A) La duda. Es en parte resultado del vacío de fe, pero también es un factor activo de la mente humana, que se siente incapaz de penetrar las verdades que se le proponen y tiende a rechazarlas o no aceptarlas. Es además, el instrumento que siempre tiene a mano el Maligno para atacar la fe, y que sabe usar con una habilidad impresionante. ¿Podemos olvidar que es la primera herramienta que usa en la historia de la humanidad, en la primera tentación y en el inicio mismo de la tentación a Eva? Según la narración del Génesis, el primer ataque del Maligno fue de esta manera:
«¿Así que Dios os ha dicho que no comáis de ninguno de los árboles del huerto?» (Gen 33,1).

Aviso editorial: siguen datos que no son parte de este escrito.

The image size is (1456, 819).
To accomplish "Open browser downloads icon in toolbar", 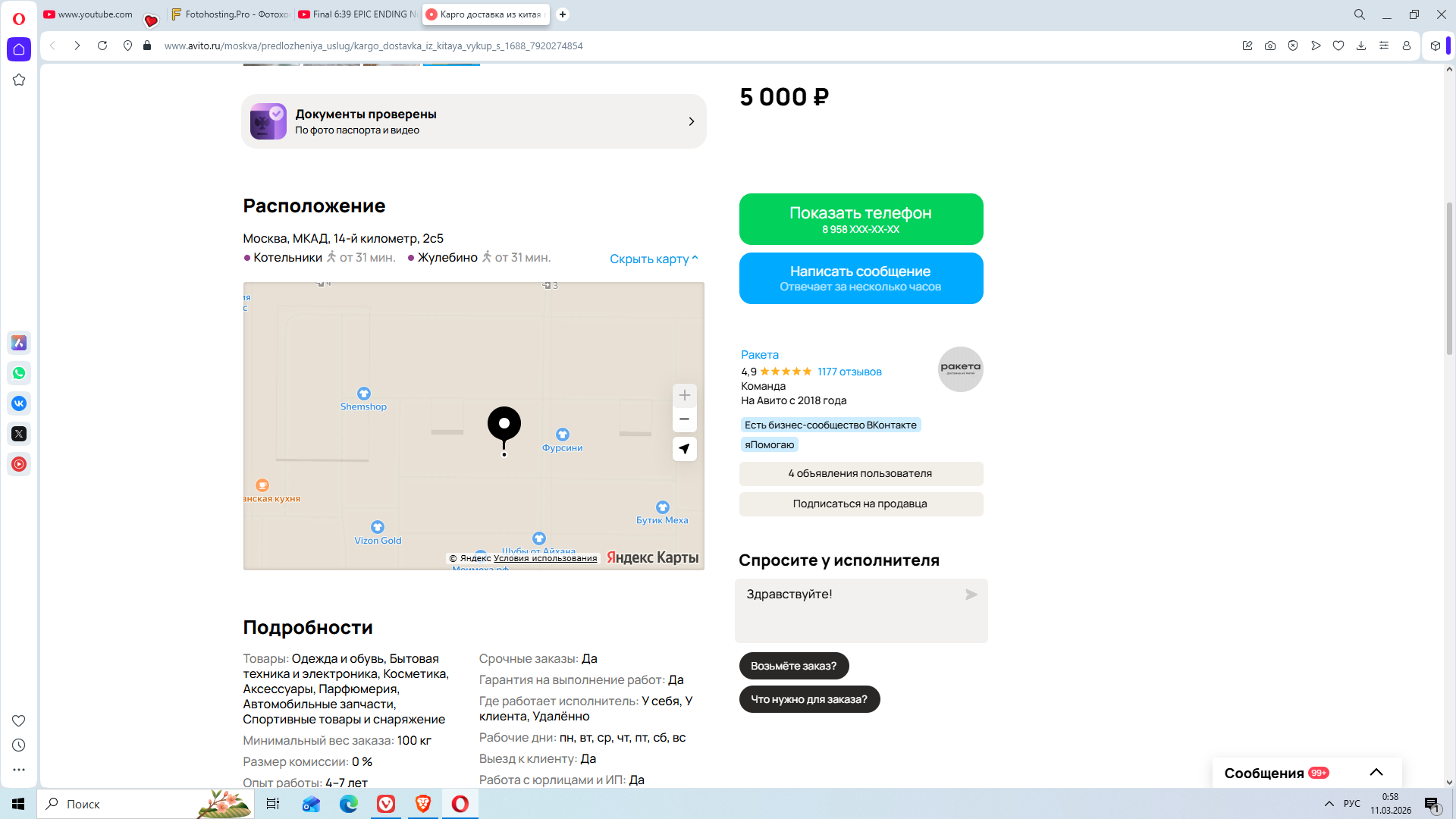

El diablo conoce muy bien el poder de la duda sobre la mente del hombre, oscurecida y debilitada por el pecado, así como su superioridad intelectual sobre la humanidad. Juega con tal ventaja que, cuando el hombre acepta el reto de razonar con el diablo —algo que hace con más frecuencia de lo que piensa— difícilmente escapa a la derrota. La duda estorba la fe de dos modos: entreteniéndola y atacándola. La entretiene con sus planteamientos e interrogantes sobre las realidades espirituales que no puede entender y quisiera entender; y la ataca, cuando rechaza de plano las verdades reveladas que la fe acepta y sostiene, y de acuerdo con las cuales quiere manifestarse.

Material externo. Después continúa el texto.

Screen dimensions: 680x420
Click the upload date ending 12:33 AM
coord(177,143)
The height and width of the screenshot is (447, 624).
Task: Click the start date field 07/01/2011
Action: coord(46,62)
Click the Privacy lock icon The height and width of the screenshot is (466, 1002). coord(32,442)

Nuestro tiempo se ha convertido en un campo abonado para la duda. La verdad está hoy en crisis. Hay crisis de verdad en esta sociedad, que durante siglos ofreció unos principios religiosos, éticos y morales aceptados como válidos de generación en generación. Muchos jóvenes y numerosos adultos de hoy no aceptan normas de conducta; se limitan a seguir sus inclinaciones y caprichos —que son los de la carne—, o se rebelan contra las normas establecidas y rechazan en la práctica todo principio de autoridad. La institución familiar está gravemente enferma, las relaciones humanas son la mejor expresión del egoísmo viviente, pocos tienen ideas claras acerca de lo absoluto y lo relativo, de la verdad y la mentira, del bien y del mal, porque nuestra sociedad ha prescindido de referencias absolutas en las que orientarse. El afán de hedonismo arrasa y la sociedad ha prescindido de Dios para constituirse ella misma en su propio dios.

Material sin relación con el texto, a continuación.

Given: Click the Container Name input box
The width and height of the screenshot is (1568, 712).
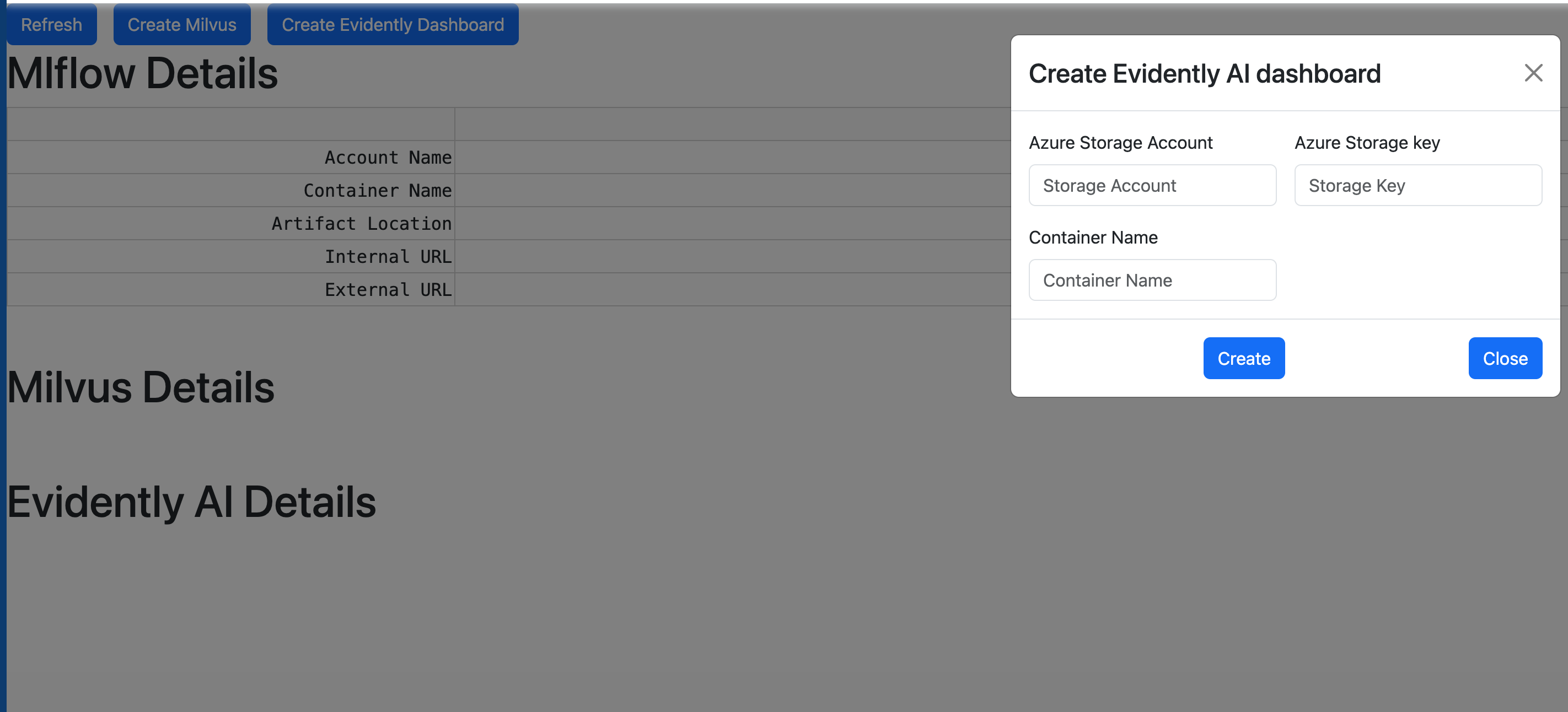Looking at the screenshot, I should (x=1152, y=280).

Este mal ha alcanzado a las iglesias cristianas: en ciertos ambientes se ha puesto en duda la credibilidad de la Biblia como fuente fidedigna de la verdad; la aplicación del método histórico-crítico a la Biblia, como si fuese un libro cualquiera, ha generado un mar de confusión doctrinal y moral dentro de las iglesias cristianas. Pero el ataque más dañino ha sido envolver la Palabra de Dios con la duda. Así, la verdad bíblica está sujeta a las investigaciones científicas, no pudiendo dar nada por definitivo, sino que hay que esperar a posteriores descubrimientos. Pero la Palabra de Dios tiene un juicio duro para el hombre que se deja llevar por la duda:
«El que duda se parece a una ola del mar agitada por el viento y zarandeada con fuerza. Un hombre así no recibirá cosa alguna del Señor; es un hombre de doble vida, un inconstante en todo cuanto hace» (St 1,6-8).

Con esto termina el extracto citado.